> **Texto para leer**
El duelo y el orgasmo. El hedonismo y la tragedia. Las marcas añejas y la remodelación quirúrgica. La soledad y los centenares de amantes. La producción intelectual y el imperio del cuerpo. Entre esos extremos se mueve la Esther Díaz de Mujer nómade, retrato documental en movimiento que, siguiendo a la protagonista, fusiona confesionalismo a corazón abierto con representación, monólogos preescritos y filmaciones crudamente documentales, llantos en cámara y sueños filmados, sincericidios varios y la puesta en escena de fantasías íntimas. Recibida en Filosofía y Letras después de los 50 años, autora de incontable cantidad de libros de la especialidad incluso desde antes de graduarse, propagadora temprana del concepto de Posmodernidad y respetada especialista en la obra de Michel Foucault, a los 70 y pico esta nativa de Ituzaingó (como Raúl Perrone, a quien el realizador Martín Farina dedicó un retrato previo) no es la señora llena de canas, con anteojitos y aire venerable que uno podría imaginar. Desde hace tiempo que Díaz luce rostro aggiornado, corte post punk, cuero, tachas y una asumida preferencia por el sexo casual y con hombres mucho más jóvenes que ella. Mujer mónada.
Nada más lejos de una biopic que Mujer nómade, cuyo tiempo narrativo es el presente. Aunque tal vez sí, podría considerársela una biopic en pedazos y sin el más mínimo interés por la cronología. En el momento en que Martín Farina la filma, Esther Díaz viene de sufrir una tragedia familiar que se blanqueará casi sobre el final. Y está por sufrir un par más, de las que informa un cartel de cierre. Además, las autoridades universitarias acaban de negarle la maestría. Tal vez todo eso la ponga en un momento particularmente triste y tenso, con una voz trabajosa que se quebrará en dos o tres ocasiones, cuando el dolor venga a abatirla. Está claro que la autora de La filosofía de Michel Foucault y Posmodernidad no tiene ninguno de los pruritos que cualquier otro entrevistado podría tener, por lo cual no vacila en contar la “previa” a una orgía (finalmente no concretada), un intento de suicidio, la internación en un neuropsiquiátrico, la condición de adicta de su hija, su ruptura con su madre centenaria o el conteo de 500 amantes jóvenes que lleva hasta la fecha.

> **Entradas de una fuente de datos**

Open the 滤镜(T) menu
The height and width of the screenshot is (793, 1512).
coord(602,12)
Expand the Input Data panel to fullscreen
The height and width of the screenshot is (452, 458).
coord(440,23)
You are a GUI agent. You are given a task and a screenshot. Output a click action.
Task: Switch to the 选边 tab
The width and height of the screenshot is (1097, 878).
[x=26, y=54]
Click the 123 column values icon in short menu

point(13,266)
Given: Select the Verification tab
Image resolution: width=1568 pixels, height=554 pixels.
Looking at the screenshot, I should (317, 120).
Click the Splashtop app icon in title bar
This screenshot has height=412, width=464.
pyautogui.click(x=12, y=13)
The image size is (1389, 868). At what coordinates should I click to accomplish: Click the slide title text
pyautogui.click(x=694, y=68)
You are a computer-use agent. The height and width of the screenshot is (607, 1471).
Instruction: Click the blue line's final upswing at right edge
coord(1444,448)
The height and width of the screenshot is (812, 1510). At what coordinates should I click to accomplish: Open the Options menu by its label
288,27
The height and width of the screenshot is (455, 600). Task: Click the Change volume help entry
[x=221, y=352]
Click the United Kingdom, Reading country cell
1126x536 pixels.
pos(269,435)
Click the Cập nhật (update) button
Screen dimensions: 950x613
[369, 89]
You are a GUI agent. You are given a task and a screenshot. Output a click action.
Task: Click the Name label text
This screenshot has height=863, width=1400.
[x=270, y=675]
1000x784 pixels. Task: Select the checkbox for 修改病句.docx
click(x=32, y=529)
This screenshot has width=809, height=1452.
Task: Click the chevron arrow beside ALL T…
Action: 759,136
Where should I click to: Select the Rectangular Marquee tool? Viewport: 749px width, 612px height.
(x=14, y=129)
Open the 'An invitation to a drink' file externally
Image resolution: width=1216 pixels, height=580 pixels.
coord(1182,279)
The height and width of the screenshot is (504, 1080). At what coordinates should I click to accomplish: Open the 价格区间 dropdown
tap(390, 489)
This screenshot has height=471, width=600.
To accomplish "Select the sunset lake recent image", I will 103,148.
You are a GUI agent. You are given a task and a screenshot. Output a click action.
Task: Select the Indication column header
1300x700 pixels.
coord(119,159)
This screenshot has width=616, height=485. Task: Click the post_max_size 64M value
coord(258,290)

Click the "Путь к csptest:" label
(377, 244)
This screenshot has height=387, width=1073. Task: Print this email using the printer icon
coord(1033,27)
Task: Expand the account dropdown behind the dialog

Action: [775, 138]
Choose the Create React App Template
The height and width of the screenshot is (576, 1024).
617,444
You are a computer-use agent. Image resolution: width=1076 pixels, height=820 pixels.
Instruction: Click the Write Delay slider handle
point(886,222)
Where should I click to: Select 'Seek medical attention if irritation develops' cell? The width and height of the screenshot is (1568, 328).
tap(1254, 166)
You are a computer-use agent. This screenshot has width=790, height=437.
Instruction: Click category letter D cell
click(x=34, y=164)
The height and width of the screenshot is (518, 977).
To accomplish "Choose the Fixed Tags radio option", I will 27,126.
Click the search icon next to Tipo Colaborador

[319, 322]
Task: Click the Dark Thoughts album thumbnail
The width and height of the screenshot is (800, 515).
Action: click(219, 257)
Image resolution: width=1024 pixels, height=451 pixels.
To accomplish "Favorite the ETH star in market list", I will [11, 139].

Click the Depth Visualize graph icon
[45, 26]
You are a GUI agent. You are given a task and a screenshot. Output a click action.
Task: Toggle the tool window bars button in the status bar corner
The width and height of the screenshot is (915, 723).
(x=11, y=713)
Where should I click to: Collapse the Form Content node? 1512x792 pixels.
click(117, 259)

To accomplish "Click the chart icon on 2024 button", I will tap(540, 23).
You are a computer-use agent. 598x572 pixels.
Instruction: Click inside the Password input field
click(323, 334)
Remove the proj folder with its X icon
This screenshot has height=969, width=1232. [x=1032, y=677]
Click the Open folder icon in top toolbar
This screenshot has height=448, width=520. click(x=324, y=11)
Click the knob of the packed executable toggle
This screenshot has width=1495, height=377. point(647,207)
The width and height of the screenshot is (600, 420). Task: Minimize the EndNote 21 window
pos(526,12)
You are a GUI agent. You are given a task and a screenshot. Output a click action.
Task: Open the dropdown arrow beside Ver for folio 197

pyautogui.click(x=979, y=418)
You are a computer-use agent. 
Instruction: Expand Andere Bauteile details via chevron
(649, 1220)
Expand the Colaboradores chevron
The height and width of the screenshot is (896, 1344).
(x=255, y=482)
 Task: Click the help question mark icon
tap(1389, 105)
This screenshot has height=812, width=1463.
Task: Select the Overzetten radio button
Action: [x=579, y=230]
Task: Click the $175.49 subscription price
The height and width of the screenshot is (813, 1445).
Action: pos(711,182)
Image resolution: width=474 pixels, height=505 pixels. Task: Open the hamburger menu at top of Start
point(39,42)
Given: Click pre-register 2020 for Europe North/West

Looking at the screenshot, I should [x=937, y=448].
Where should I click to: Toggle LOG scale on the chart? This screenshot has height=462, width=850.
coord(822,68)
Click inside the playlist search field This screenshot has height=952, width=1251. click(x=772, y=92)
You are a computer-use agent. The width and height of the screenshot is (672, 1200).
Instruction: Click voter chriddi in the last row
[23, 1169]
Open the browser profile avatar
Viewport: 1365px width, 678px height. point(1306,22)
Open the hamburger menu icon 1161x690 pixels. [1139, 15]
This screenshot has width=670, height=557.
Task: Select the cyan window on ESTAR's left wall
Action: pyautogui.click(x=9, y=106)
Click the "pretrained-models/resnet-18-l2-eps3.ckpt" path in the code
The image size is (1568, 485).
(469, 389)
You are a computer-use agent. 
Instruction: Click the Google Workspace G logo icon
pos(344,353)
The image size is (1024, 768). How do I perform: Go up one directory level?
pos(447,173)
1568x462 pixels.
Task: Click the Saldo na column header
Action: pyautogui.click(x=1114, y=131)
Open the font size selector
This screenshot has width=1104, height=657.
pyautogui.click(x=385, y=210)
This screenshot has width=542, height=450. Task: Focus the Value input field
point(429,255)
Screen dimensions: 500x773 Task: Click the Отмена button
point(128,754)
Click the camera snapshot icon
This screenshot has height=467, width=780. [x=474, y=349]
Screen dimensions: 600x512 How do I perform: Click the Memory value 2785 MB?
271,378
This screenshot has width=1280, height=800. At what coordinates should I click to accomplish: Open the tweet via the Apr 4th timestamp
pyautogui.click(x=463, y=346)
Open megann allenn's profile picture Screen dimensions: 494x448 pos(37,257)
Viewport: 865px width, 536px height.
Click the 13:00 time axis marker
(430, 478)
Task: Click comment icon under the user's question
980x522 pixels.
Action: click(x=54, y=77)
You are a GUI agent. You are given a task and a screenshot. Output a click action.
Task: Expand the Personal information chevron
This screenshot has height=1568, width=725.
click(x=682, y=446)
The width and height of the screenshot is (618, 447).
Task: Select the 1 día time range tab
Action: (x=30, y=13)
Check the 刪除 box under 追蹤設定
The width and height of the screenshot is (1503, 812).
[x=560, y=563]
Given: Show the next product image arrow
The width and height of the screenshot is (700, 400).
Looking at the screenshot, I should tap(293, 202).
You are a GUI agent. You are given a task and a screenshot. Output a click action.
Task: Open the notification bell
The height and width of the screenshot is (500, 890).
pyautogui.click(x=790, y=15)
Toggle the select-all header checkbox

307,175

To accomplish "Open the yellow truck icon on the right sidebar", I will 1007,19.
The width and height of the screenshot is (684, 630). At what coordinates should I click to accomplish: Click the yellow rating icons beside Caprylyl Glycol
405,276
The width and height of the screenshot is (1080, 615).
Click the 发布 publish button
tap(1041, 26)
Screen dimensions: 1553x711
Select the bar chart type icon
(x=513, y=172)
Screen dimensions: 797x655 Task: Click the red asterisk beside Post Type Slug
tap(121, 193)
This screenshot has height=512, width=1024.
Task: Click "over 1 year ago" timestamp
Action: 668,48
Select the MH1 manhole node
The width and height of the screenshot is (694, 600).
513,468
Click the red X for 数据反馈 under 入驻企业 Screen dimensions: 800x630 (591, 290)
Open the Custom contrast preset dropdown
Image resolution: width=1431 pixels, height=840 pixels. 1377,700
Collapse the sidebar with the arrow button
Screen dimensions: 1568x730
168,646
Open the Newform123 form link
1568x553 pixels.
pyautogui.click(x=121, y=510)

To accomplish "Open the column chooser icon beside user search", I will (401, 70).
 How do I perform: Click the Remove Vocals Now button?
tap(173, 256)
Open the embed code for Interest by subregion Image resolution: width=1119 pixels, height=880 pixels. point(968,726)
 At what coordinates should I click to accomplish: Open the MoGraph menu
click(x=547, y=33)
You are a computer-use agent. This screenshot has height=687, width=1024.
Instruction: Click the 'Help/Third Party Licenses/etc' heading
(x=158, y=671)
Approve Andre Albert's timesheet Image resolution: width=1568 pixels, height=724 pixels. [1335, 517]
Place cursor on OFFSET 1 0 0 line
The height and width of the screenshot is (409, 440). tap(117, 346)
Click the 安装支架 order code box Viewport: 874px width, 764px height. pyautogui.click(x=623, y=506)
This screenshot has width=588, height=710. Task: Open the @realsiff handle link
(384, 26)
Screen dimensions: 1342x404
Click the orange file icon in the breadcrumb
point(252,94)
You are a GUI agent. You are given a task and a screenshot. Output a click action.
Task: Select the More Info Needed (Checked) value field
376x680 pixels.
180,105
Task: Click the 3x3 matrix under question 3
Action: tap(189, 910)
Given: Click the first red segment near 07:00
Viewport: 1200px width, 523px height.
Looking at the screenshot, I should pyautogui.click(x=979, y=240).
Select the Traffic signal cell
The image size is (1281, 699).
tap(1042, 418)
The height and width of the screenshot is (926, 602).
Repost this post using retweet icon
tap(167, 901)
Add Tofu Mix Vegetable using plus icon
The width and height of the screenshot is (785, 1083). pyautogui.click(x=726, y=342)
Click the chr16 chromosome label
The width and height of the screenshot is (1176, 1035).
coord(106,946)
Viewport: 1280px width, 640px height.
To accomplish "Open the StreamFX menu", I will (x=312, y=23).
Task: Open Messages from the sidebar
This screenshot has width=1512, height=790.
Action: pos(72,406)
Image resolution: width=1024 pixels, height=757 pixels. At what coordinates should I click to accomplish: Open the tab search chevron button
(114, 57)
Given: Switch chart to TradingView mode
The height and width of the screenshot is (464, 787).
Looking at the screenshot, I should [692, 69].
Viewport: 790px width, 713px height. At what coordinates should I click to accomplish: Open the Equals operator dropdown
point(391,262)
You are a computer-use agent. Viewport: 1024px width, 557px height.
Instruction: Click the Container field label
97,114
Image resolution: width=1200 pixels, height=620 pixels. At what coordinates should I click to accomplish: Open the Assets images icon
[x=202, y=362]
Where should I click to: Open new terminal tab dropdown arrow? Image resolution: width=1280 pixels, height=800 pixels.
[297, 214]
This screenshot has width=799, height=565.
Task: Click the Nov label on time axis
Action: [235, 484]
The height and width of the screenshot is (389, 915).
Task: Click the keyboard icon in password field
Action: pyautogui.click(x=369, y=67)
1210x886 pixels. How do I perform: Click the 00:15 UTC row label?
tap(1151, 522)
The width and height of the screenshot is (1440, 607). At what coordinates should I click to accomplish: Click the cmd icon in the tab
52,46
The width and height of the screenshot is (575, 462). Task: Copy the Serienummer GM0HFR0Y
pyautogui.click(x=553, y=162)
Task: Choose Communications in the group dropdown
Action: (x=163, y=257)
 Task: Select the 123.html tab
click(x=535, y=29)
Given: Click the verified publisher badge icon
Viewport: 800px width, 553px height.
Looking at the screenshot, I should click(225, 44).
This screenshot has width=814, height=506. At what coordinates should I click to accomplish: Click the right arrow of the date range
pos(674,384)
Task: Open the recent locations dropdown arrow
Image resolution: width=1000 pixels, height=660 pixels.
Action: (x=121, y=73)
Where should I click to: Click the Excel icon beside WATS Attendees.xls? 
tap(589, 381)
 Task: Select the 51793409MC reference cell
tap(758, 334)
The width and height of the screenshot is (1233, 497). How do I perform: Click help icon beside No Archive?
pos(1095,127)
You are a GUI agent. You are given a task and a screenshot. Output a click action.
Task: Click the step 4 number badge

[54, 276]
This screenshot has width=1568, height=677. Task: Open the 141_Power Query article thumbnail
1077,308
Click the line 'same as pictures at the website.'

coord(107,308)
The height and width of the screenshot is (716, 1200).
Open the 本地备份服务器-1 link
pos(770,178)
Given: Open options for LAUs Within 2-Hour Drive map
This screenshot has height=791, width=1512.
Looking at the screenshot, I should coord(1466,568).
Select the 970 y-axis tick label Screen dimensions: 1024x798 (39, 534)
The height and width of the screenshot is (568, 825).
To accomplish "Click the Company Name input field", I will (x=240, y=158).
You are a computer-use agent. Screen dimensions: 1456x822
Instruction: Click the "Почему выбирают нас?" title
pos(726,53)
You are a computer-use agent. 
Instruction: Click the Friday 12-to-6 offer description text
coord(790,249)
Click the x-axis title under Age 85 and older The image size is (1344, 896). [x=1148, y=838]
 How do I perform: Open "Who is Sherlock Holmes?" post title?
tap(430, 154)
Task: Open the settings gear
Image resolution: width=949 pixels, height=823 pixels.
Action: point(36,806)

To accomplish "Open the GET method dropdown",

> **Tarea**
Prosigue el texto sobre Mujer nómade a partir de su última oración.

> **Resultado**
Intersectadas con estos relatos, que a veces son en cámara y otras en off, las visitas de la muy considerada epistemóloga a distintas clínicas, para atender una apnea de sueño y una puesta a punto del rostro. Entre la tecnociencia y el deseo se llama uno de sus libros más conocidos, y la propia Díaz parece pasar de la teoría a la praxis al recurrir al bisturí eléctrico para la aplicación de botox. “Intento llenar el vacío con estas boludeces”, dirá más tarde, en una crisis de narcisismo herido, “pero sigo estando igual de sola”. Pero ni ella parece dispuesta a un “cambio de vida” (si eso existiera) ni el de Farina es un documental “de conciencia”, si ese género fuera concebible. Por el contrario, no retrocederá ante ese tallerista treintañero que parece salido de la revista Muscle y que la viene cercando desde el comienzo de la película. Tampoco reculará la autora del libro de cuentos eróticos El himen como obstáculo epistemológico a mostrarse cabalgando sobre ese chongo soñado. Sin embargo, en su fantasía Díaz se desespera ante la falta de cariño del partenaire, y discurre sobre esa cuestión en off.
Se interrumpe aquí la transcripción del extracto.